◆ **Raw data**
-------------------------
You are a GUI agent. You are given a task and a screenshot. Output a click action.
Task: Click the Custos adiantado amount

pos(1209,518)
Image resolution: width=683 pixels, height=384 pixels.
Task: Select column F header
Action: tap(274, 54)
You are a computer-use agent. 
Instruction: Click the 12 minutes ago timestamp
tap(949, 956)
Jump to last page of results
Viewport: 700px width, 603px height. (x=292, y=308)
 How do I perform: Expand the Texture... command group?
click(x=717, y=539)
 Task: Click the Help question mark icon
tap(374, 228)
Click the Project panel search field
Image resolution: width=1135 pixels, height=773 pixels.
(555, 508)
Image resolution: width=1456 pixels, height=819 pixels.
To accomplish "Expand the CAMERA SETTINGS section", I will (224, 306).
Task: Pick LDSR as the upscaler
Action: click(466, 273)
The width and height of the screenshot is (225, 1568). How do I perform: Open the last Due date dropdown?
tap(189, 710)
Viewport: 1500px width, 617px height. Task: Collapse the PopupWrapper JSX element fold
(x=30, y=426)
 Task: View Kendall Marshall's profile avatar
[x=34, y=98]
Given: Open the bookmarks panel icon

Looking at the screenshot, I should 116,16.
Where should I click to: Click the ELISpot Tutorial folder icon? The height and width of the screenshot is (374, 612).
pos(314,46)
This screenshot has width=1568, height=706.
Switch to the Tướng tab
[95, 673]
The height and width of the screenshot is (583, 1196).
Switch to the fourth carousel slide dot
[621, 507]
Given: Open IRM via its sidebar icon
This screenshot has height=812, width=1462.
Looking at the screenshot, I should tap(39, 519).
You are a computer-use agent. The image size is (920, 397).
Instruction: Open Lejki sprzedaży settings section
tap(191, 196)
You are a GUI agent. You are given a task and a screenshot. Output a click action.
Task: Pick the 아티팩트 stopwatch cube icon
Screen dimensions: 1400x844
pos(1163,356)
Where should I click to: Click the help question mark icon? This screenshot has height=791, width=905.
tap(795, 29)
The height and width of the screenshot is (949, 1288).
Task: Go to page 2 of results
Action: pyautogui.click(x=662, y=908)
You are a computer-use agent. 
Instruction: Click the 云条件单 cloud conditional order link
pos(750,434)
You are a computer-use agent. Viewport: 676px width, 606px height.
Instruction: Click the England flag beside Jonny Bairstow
-------------------------
Put the records above into a Markdown table with the columns Row and Line. Give each non-blank line its own row, numbered in order, and skip the blank lines.

◆ **Task response**
| Row | Line |
|---|---|
| 1 | You are a GUI agent. You are given a task and a screenshot. Output a click action. |
| 2 | Task: Click the Custos adiantado amount |
| 3 | pos(1209,518) |
| 4 | Image resolution: width=683 pixels, height=384 pixels. |
| 5 | Task: Select column F header |
| 6 | Action: tap(274, 54) |
| 7 | You are a computer-use agent.  |
| 8 | Instruction: Click the 12 minutes ago timestamp |
| 9 | tap(949, 956) |
| 10 | Jump to last page of results |
| 11 | Viewport: 700px width, 603px height. (x=292, y=308) |
| 12 |  How do I perform: Expand the Texture... command group? |
| 13 | click(x=717, y=539) |
| 14 |  Task: Click the Help question mark icon |
| 15 | tap(374, 228) |
| 16 | Click the Project panel search field |
| 17 | Image resolution: width=1135 pixels, height=773 pixels. |
| 18 | (555, 508) |
| 19 | Image resolution: width=1456 pixels, height=819 pixels. |
| 20 | To accomplish "Expand the CAMERA SETTINGS section", I will (224, 306). |
| 21 | Task: Pick LDSR as the upscaler |
| 22 | Action: click(466, 273) |
| 23 | The width and height of the screenshot is (225, 1568). How do I perform: Open the last Due date dropdown? |
| 24 | tap(189, 710) |
| 25 | Viewport: 1500px width, 617px height. Task: Collapse the PopupWrapper JSX element fold |
| 26 | (x=30, y=426) |
| 27 |  Task: View Kendall Marshall's profile avatar |
| 28 | [x=34, y=98] |
| 29 | Given: Open the bookmarks panel icon |
| 30 | Looking at the screenshot, I should 116,16. |
| 31 | Where should I click to: Click the ELISpot Tutorial folder icon? The height and width of the screenshot is (374, 612). |
| 32 | pos(314,46) |
| 33 | This screenshot has width=1568, height=706. |
| 34 | Switch to the Tướng tab |
| 35 | [95, 673] |
| 36 | The height and width of the screenshot is (583, 1196). |
| 37 | Switch to the fourth carousel slide dot |
| 38 | [621, 507] |
| 39 | Given: Open IRM via its sidebar icon |
| 40 | This screenshot has height=812, width=1462. |
| 41 | Looking at the screenshot, I should tap(39, 519). |
| 42 | You are a computer-use agent. The image size is (920, 397). |
| 43 | Instruction: Open Lejki sprzedaży settings section |
| 44 | tap(191, 196) |
| 45 | You are a GUI agent. You are given a task and a screenshot. Output a click action. |
| 46 | Task: Pick the 아티팩트 stopwatch cube icon |
| 47 | Screen dimensions: 1400x844 |
| 48 | pos(1163,356) |
| 49 | Where should I click to: Click the help question mark icon? This screenshot has height=791, width=905. |
| 50 | tap(795, 29) |
| 51 | The height and width of the screenshot is (949, 1288). |
| 52 | Task: Go to page 2 of results |
| 53 | Action: pyautogui.click(x=662, y=908) |
| 54 | You are a computer-use agent.  |
| 55 | Instruction: Click the 云条件单 cloud conditional order link |
| 56 | pos(750,434) |
| 57 | You are a computer-use agent. Viewport: 676px width, 606px height. |
| 58 | Instruction: Click the England flag beside Jonny Bairstow |